--- Instructions to follow ---
Pictures stay out of the copy. Transcribe exactly the lines from the line with "Task: Click the client email icon" through the final line of the records.

Dataset entries:

************

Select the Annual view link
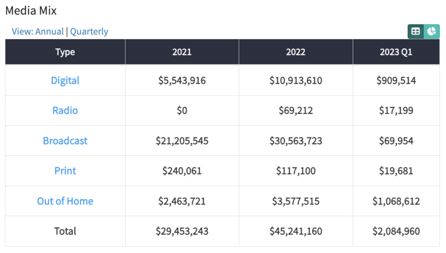446x253 pixels. point(50,31)
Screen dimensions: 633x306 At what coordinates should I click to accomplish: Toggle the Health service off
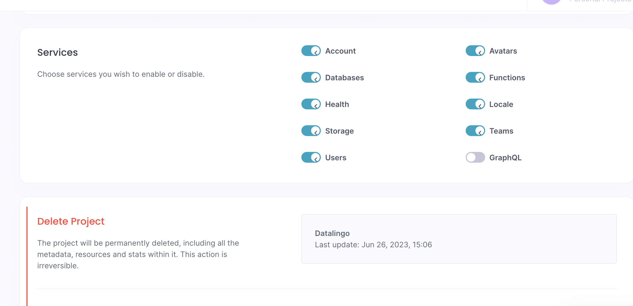coord(311,104)

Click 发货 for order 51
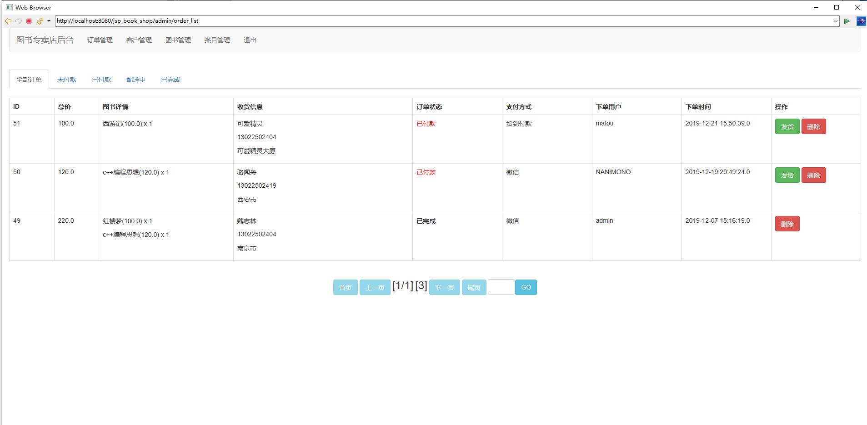coord(787,127)
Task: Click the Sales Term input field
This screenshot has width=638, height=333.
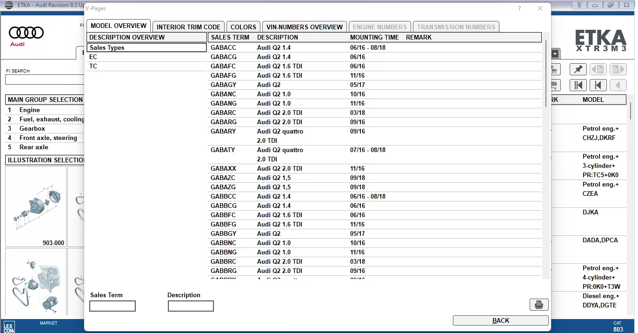Action: [x=113, y=306]
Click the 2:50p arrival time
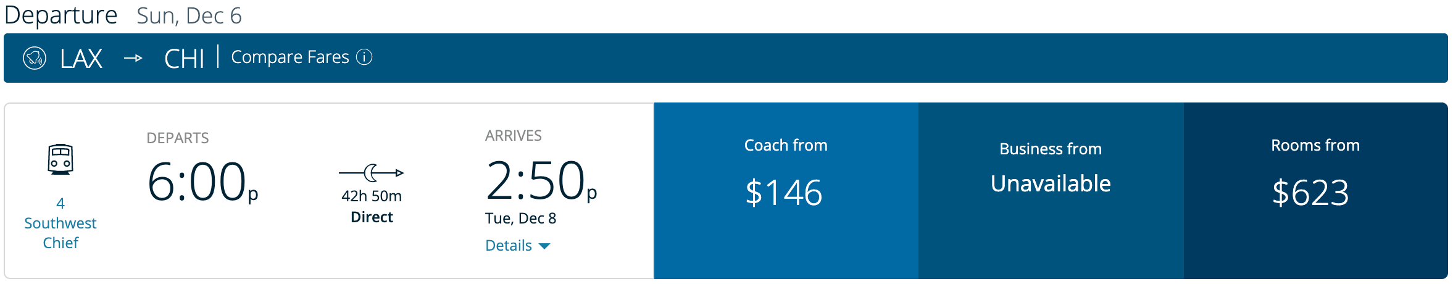The height and width of the screenshot is (284, 1453). pyautogui.click(x=541, y=181)
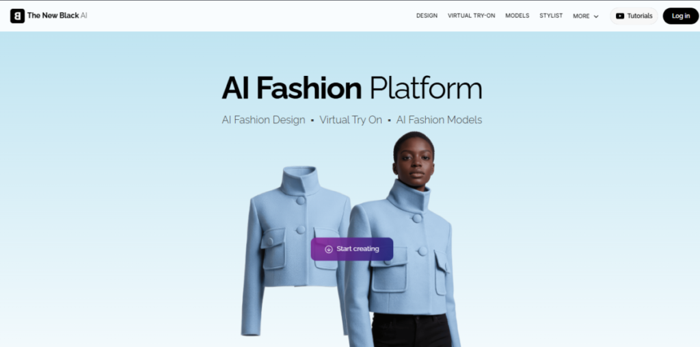The width and height of the screenshot is (700, 347).
Task: Select the standalone blue jacket image
Action: (295, 250)
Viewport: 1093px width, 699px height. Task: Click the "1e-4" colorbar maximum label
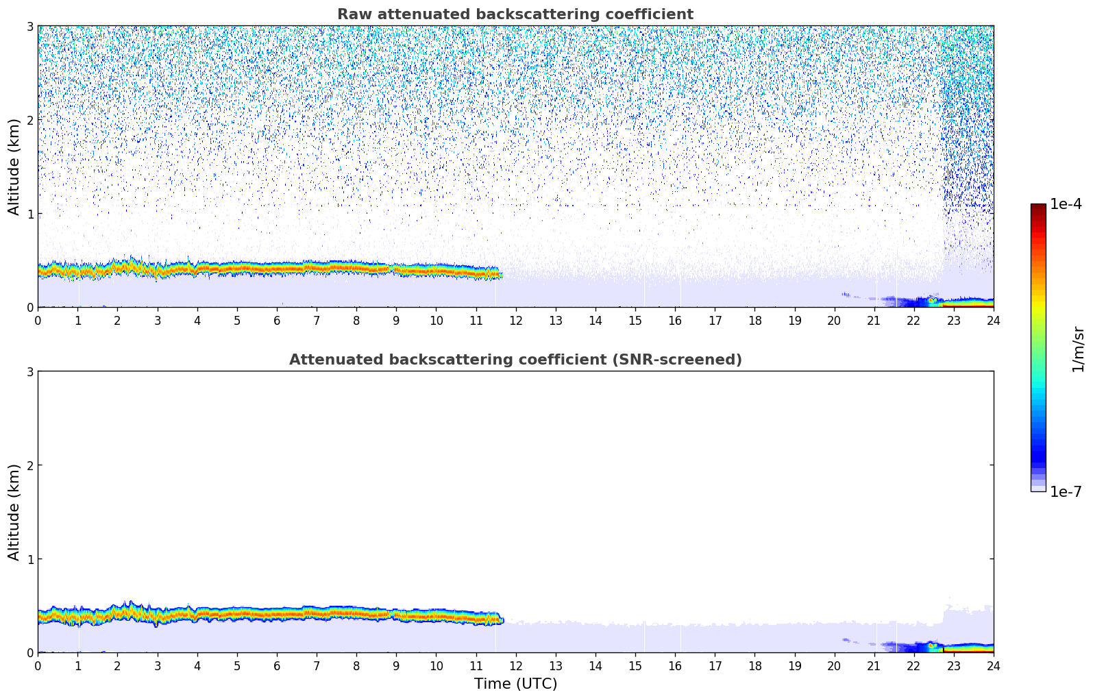click(1066, 204)
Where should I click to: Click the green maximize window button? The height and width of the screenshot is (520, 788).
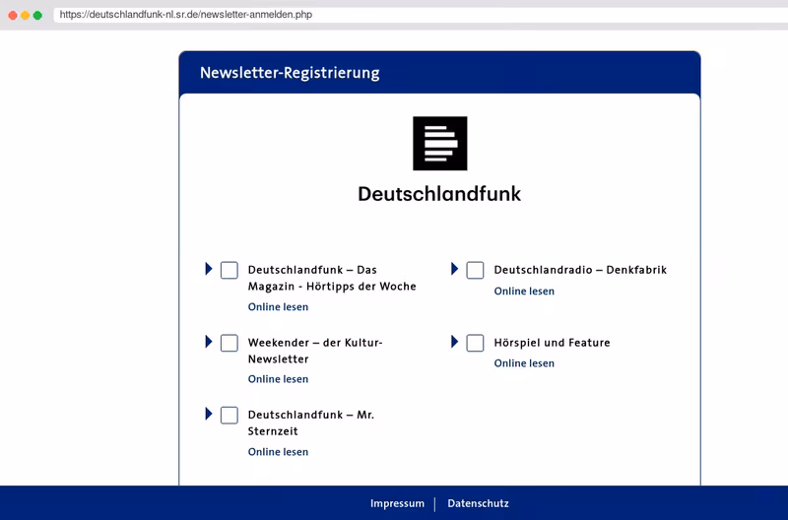[x=37, y=15]
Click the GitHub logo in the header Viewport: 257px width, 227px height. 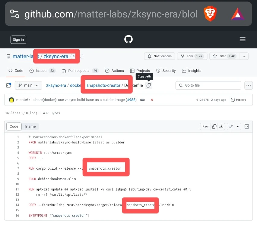[x=129, y=39]
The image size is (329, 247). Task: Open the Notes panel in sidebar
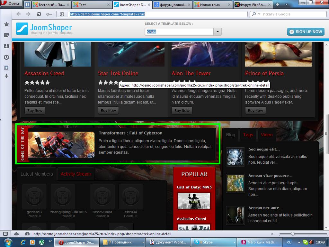[x=6, y=35]
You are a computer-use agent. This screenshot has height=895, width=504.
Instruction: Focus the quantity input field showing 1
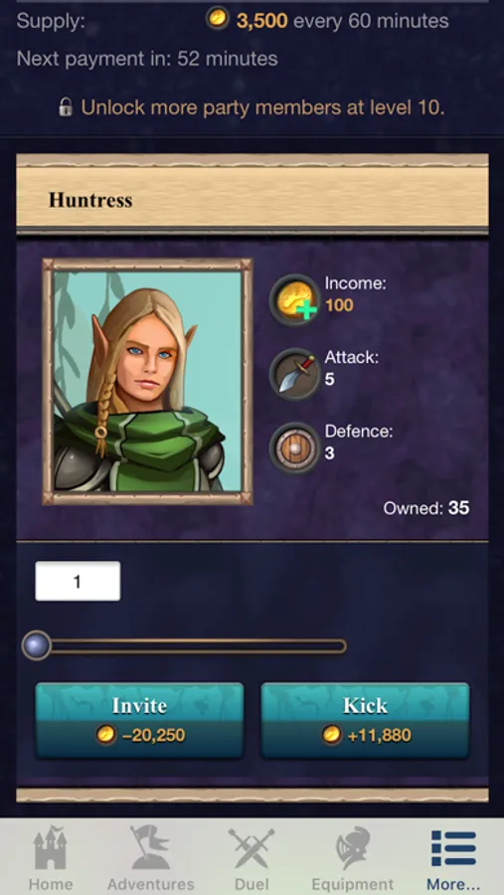click(78, 581)
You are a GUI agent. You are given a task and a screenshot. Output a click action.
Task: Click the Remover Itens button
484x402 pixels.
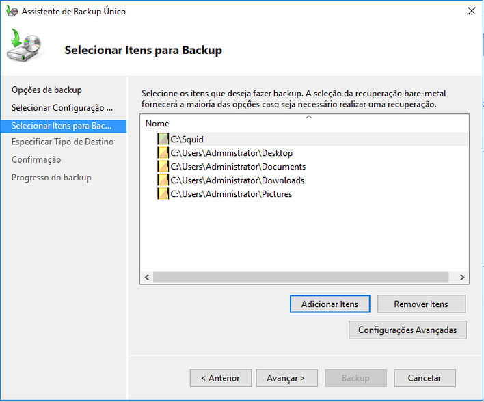421,304
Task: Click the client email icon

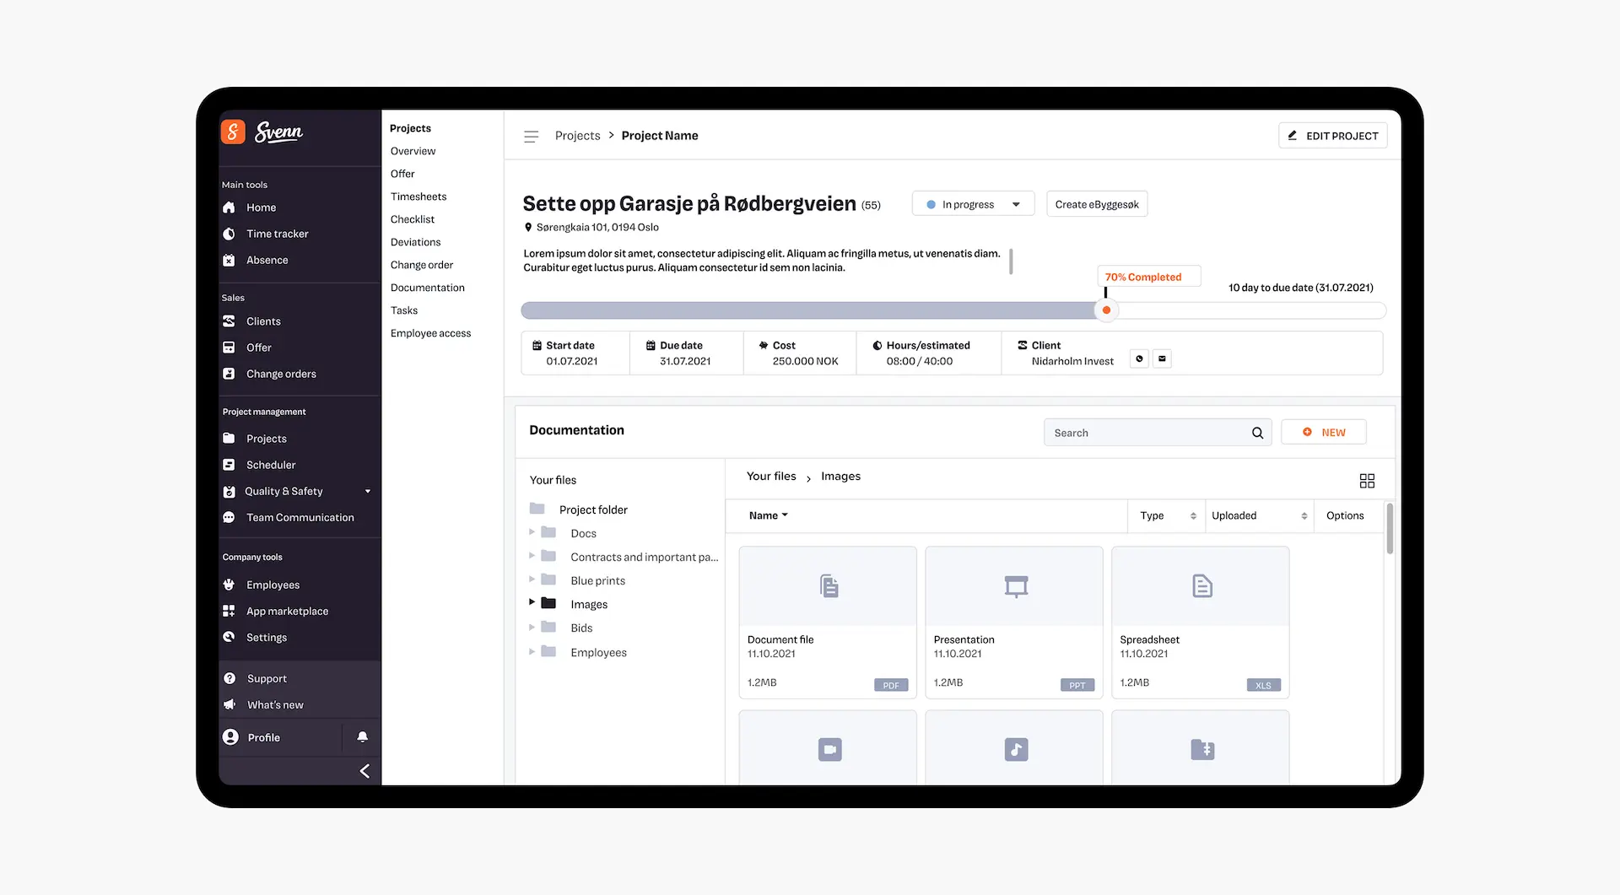Action: click(1162, 359)
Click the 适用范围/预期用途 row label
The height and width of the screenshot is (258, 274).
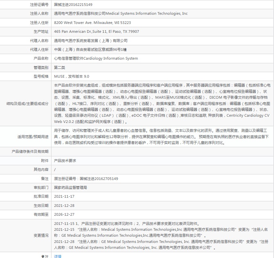click(33, 136)
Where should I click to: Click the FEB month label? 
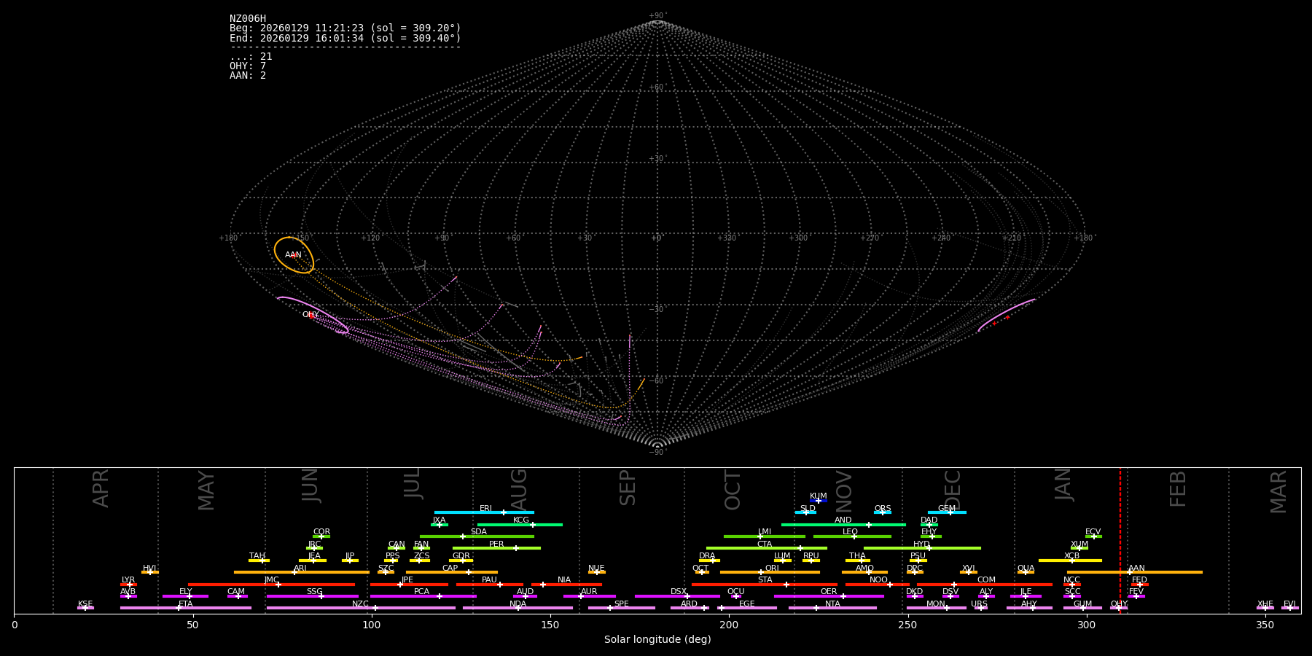tap(1178, 488)
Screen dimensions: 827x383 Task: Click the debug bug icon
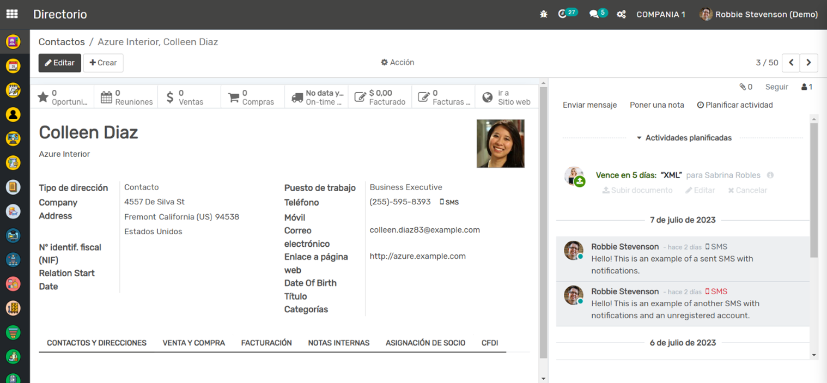point(543,15)
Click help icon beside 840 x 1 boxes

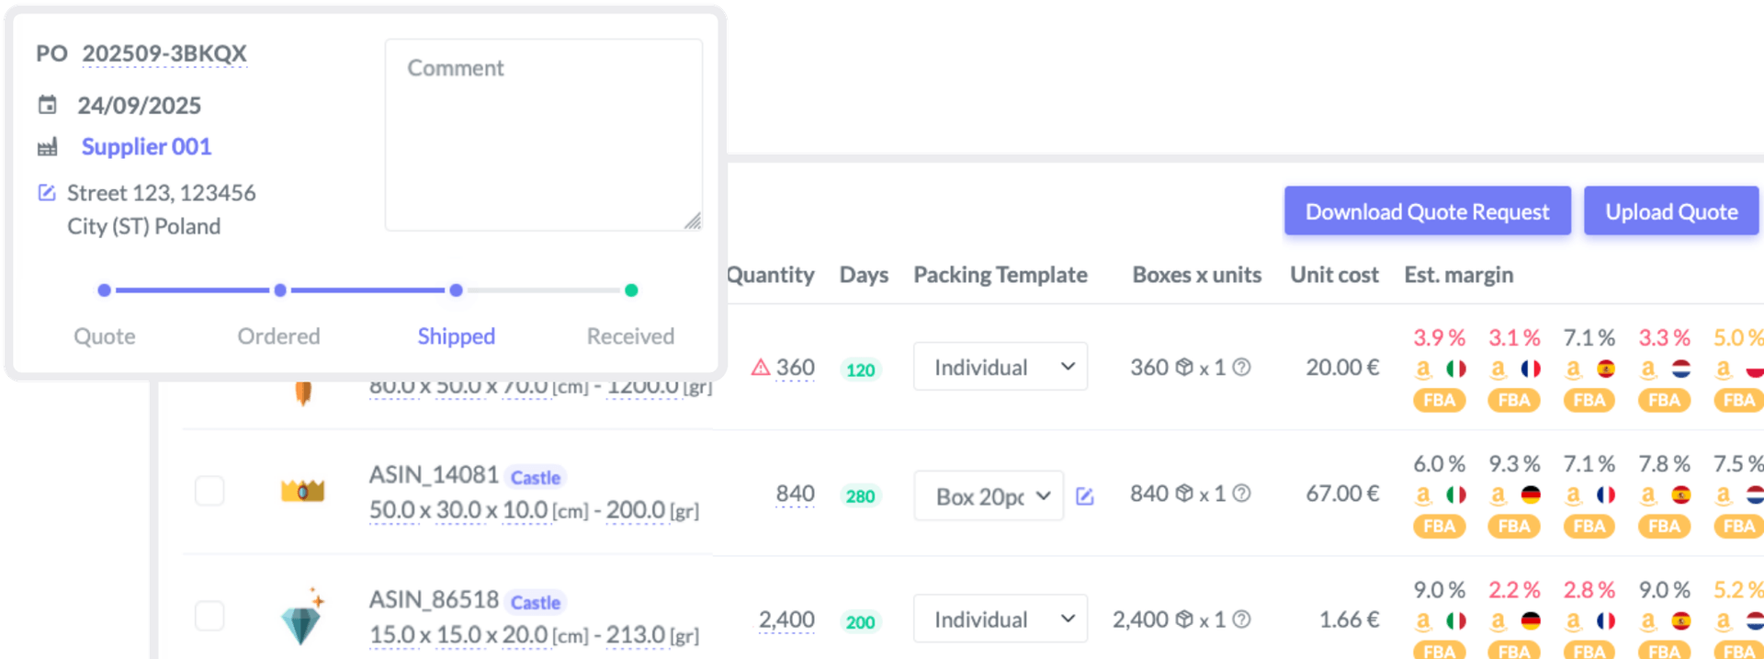coord(1241,494)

************

--- Answer to this exercise ---
Task: Click the client email icon

Action: click(1162, 359)
Click the 适用范围/预期用途 row label
The height and width of the screenshot is (258, 274).
click(33, 136)
Where should I click to: Click the FEB month label? 
tap(1178, 488)
Screen dimensions: 827x383 Task: Click the debug bug icon
point(543,15)
Click help icon beside 840 x 1 boxes

coord(1241,494)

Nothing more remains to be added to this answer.